→ Exercise aim
Once you find the line with "Task: Open the SCHILT family link" in the entries below, return exactly every line from it through the line with "Screen dimensions: 831x729".

━━━━━━━━━━

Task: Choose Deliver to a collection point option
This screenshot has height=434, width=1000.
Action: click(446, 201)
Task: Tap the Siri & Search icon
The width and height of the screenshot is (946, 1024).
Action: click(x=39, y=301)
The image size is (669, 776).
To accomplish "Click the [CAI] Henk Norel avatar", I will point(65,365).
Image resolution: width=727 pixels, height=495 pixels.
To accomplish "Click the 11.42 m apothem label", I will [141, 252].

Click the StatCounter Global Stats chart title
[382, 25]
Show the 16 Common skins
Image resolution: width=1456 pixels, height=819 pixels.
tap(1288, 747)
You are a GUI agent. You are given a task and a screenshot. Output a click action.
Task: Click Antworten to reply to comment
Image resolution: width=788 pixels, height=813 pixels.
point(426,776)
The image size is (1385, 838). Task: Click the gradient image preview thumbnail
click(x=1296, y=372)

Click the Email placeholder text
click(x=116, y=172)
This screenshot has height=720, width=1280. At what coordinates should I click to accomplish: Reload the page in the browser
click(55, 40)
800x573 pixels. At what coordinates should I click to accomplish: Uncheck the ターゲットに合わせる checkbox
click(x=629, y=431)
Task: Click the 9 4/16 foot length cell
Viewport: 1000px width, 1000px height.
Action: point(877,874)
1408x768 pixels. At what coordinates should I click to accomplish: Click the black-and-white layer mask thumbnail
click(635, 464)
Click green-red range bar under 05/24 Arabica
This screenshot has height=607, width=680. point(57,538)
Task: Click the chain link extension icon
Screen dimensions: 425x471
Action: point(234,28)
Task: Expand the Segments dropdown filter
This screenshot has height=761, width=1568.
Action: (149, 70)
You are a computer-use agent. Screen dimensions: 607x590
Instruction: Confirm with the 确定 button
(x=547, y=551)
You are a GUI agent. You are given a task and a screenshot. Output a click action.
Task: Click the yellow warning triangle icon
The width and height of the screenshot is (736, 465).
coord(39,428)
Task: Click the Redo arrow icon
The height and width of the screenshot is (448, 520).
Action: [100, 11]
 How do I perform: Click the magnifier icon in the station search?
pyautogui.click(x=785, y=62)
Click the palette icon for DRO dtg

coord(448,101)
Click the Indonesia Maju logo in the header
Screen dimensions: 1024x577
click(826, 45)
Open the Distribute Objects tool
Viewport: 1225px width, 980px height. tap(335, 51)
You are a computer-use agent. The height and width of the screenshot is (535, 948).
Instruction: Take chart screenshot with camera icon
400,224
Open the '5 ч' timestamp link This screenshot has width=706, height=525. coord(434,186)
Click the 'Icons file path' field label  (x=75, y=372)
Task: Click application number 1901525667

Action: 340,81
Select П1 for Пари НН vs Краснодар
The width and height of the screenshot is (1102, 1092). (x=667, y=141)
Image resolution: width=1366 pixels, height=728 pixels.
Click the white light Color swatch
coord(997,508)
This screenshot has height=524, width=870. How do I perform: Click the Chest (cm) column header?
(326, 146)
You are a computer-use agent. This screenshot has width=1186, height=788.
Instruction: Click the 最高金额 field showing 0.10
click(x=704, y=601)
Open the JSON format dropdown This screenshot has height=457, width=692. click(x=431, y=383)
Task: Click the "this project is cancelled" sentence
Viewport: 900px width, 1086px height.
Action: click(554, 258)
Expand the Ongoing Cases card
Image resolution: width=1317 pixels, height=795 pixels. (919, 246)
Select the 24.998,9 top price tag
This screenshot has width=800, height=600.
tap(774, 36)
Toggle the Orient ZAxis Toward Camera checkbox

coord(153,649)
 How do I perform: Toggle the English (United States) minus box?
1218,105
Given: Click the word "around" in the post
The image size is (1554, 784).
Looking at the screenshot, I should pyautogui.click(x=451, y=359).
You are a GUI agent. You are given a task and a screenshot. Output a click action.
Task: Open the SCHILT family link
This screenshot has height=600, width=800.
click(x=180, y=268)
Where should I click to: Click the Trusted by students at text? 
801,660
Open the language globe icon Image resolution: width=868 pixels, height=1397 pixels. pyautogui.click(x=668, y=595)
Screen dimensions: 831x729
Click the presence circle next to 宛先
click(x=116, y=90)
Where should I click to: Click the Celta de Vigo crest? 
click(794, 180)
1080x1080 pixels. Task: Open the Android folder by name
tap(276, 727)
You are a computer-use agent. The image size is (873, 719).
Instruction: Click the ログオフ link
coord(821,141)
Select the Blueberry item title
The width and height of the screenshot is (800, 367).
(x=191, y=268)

━━━━━━━━━━

→ Task solution
Task: Open the SCHILT family link
This screenshot has height=600, width=800.
click(x=180, y=268)
Where should I click to: Click the Trusted by students at text? 
801,660
Open the language globe icon Image resolution: width=868 pixels, height=1397 pixels. pyautogui.click(x=668, y=595)
Screen dimensions: 831x729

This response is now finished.